What you need to do:
Here is the task for the records below: repeat exactly the lines from the one with "How to update" to the one with "Reviews (712, 21)", both included, and nothing else.
+++ Extracted data
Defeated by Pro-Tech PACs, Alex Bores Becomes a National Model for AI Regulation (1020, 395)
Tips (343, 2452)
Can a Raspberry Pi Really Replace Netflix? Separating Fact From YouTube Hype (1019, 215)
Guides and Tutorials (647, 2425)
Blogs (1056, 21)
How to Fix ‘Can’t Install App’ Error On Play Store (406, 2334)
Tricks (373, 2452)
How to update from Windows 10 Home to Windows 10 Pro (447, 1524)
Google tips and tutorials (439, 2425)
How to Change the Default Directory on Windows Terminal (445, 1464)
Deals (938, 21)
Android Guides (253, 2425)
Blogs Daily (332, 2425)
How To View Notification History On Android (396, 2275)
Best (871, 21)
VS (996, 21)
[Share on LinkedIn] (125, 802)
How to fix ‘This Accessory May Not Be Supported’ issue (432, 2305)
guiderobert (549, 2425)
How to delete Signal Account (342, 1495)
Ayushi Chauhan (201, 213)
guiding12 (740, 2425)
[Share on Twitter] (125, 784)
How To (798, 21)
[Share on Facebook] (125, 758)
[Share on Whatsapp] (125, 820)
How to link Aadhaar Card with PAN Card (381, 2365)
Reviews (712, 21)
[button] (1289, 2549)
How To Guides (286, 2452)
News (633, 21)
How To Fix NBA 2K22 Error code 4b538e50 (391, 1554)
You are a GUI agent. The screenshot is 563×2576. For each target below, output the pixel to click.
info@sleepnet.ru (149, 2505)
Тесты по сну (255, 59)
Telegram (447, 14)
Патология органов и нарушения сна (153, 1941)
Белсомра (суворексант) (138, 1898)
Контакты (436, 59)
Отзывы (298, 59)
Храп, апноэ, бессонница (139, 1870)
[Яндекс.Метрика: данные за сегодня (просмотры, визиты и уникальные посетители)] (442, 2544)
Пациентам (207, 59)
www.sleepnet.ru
++++++
Response to this exercise:
How to update from Windows 10 Home to Windows 10 Pro (447, 1524)
Google tips and tutorials (439, 2425)
How to Change the Default Directory on Windows Terminal (445, 1464)
Deals (938, 21)
Android Guides (253, 2425)
Blogs Daily (332, 2425)
How To View Notification History On Android (396, 2275)
Best (871, 21)
VS (996, 21)
[Share on LinkedIn] (125, 802)
How to fix ‘This Accessory May Not Be Supported’ issue (432, 2305)
guiderobert (549, 2425)
How to delete Signal Account (342, 1495)
Ayushi Chauhan (201, 213)
guiding12 (740, 2425)
[Share on Twitter] (125, 784)
How To (798, 21)
[Share on Facebook] (125, 758)
[Share on Whatsapp] (125, 820)
How to link Aadhaar Card with PAN Card (381, 2365)
Reviews (712, 21)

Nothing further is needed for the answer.